Effects of environmental change on carbon and nitrogen Fluxes in Antarctic Terrestrial Ecosystems (FATE)

Problem definition
Terrestrial ecosystems in the higher latitudes of the Maritime Antarctic, in contrast with those of the high Arctic, are structurally simple with only two trophic levels well developed: primary producers and decomposers. These ecosystems are largely oligotrophic. Nitrogen and other minerals are mostly imported from the marine ecosystem (by sea spray, precipitation, marine birds and mammals). Temperature is the key factor controlling the cycling of carbon and nitrogen. As temperature increases so will water availability (through both increased snow melt and precipitation), primary production (via increased water availability) and carbon and nitrogen recycling (via increased rate of decomposition). The import of nitrogen from marine sources will increase with increased precipitation. Soil formation processes will also become more important. It is predicted that functional group diversity will increase.
We hypothesise that, as a result of the increasing temperatures in this region, terrestrial ecosystem structure and processes will become more complex and will ultimately develop increasing similarity with counterparts currently found in lower latitudes.

Objectives

1. To measure C, N, O isotopic ratios of organic matter of known origin and identify organic biomarkers indicative of terrestrial and marine ecosystems, in order to describe the origin, diagenesis and transport pathways of organic matter in the terrestrial ecosystem.
2. To quantify the imports of carbon and nitrogen from the marine ecosystem into the terrestrial ecosystem and identify the role of snow/ice in their storage and subsequent release.
3. To use stable isotope analyses and identified biomarkers to quantify rates of decomposition and describe fluxes of organic matter through key trophic elements of the terrestrial food chain.
4. To identify the influence of elevated temperature on decomposition and the transport of carbon and minerals.

Approach
We will execute comparative studies of terrestrial ecosystems at three different latitudes in the region of the Antarctic Peninsula (Rothera (68°S), Signy Island (61°S), Falkland Islands (52°S)), using this environmental gradient as a proxy for predicted temperature increase. Besides a baseline description of the structure of the terrestrial ecosystems, we will focus on carbon and nitrogen fluxes, and their relationship to temperature. To achieve this we will: (1) measure stable isotope ratios of organic matter (C, N, and O) of different biotic elements of the ecosystem, (2) identify key organic molecules as biomarkers to trace trophic interactions and (3) perform field manipulations, using open-top chambers to increase the temperature artificially with 2-3 °C by which to examine the impact of temperature enhancement on nutrient cycling, rate of decomposition and species diversity.
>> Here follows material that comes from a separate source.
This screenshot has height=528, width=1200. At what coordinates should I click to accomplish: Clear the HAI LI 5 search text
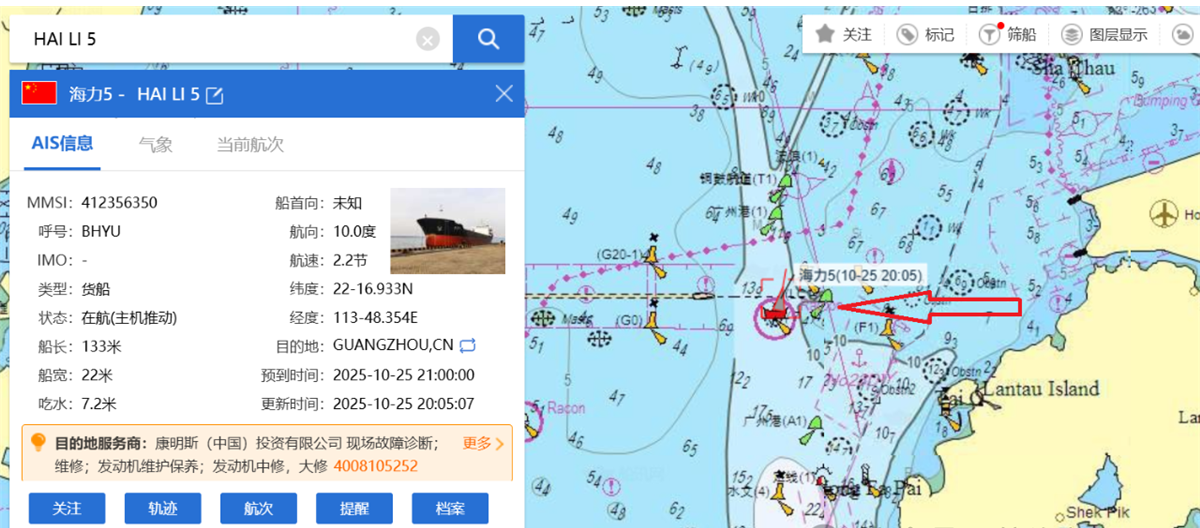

International co-operation
British Antarctic Survey, UK; Department of Agriculture, Falkland Islands Government, Port Stanley Falkland Islands; University of Antwerp, Belgium.
 

Some results

Open-Top Chambers (OTC) are warming the soil and air, since the Antarctic summer of 2003. These OTC have been placed at sites along a latitudinal gradient from the Falkland Islands to Adelaide Island. During the summer months, the increase in temperature has been almost 1.0 °C.

Over the last three years we have been collecting soil arthropods to monitor the effects of this temperature increase on the community compositions. When you sample from north to south, the number of species drop but the abundance of species increases several times. The most abundant species in the Antarctic are the springtail Cryptopygus Antarcticus and the Oribatid mite Alaskozetes Antarcticus.

The respriration rate of these soils increases with increasing temperature. During the summer of 2004-2005 and 2005-2006 we have been measuring the soil respiration rate inside and outside the OTC. The field measurements also indicate that the OTC treatment is raising the CO₂ flux from the soil.